A Ariel Schiller -un judío del Antiguo Testamento y un granadino con casa en Jerusalén, como él se definía- lo conocí en las celebraciones de la Eucaristía que teníamos los domingos con el teólogo José María Castillo en el Centro Padre Suárez de los jesuitas. Eran unas misas con unos asistentes de lo más variado, desde miembros de Comunidades Cristianas Populares hasta sacerdotes casados, desde extranjeros de paso por Granada hasta casos tan excepcionales como el de Ariel, que asistía acompañando a su pareja Encarnación Varela. Y digo pareja, por la costumbre ahora de hablar así, pues Ariel y Encarnita se habían casado tres veces nada menos. Primeramente, una boda civil en una isla del Mediterráneo, no recuerdo si Creta o Chipre, después otra en Jerusalén por el rito judío y, por último, el matrimonio católico en la pequeña capilla de la Facultad de Teología de Granada.
Y allí estaban los dos todos los domingos porque, al unir sus vidas, habían acordado que cuando estaban en Israel, ella lo acompañaría a la sinagoga y, en Granada, él acudiría con ella a misa. Y, claro, no había mejor sitio para ellos que aquellas celebraciones tan heterogéneas, presididas, además, por el jesuita que testificó su boda.

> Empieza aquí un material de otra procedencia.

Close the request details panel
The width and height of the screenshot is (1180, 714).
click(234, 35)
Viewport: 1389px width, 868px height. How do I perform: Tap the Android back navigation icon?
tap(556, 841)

Ariel Schiller nació en Argentina de una familia alemana que había huido de la persecución nazi, de adulto se trasladó a Israel y, siendo profesor de la Universidad de Jerusalén, tuvo que escapar de Israel por su oposición a la política de asentamientos en Palestina que llevaba a cabo el gobierno. En su periplo por Europa, llegó a Granada, se puso en contacto con el departamento de Estudios Semíticos de la Facultad de Letras de la UGR, allí estaba Encarnita como profesora... y llegaron las tres bodas. Las bodas y aquellos domingos en el Centro Suárez, en los que Ariel intervenía como uno más, a requerimiento muchas veces del propio Castillo que, al tocar algún tema del Antiguo Testamento, decía: Corrígeme, Ariel. Y él, tan respetuoso siempre, nos pedía permiso y aportaba sus conocimientos desde un punto de vista distinto, con el que enriquecía el coloquio en que participábamos todos. Terminada la celebración, muchas veces nos tomábamos unas cervezas en algún bar de la vecina calle Elvira, donde Ariel miraba con recelo la tacita de caldo que ponían de tapa y nos advertía de que si el caldo era de caracoles no contáramos con él.

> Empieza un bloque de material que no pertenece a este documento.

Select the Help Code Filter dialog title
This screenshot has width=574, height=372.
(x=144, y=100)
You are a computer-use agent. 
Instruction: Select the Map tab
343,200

Aquellas Eucaristías de los domingos terminaron cuando las autoridades eclesiásticas iniciaron la persecución de los profesores de la Facultad de Teología, suspendieron la docencia de José María Castillo y Juan Antonio Estrada y le sacaron tarjeta roja a otros muchos, que unos salieron de Granada, otros de la Compañía y otros dijeron adiós para no volver, dando fin a la mejor época de la mejor facultad del país y una de las mejores de Europa.
A pesar de esto, seguí en contacto con Encarnita y Ariel gracias a las conferencias en el Centro Cultural Dari de la Institución Teresiana, a donde Ariel acudió varias veces a hablarnos siempre de temas interesantes y oportunos, como aquel día en pleno fragor de la intifada. Un día que he recordado muchas veces desde el principio de la masacre de Gaza, igual que estoy recordando a Ariel y preguntándome qué habrá sido de él después de la muerte de su imprescindible Encarnita y si no la habrá seguido hacia donde puedan continuar juntos.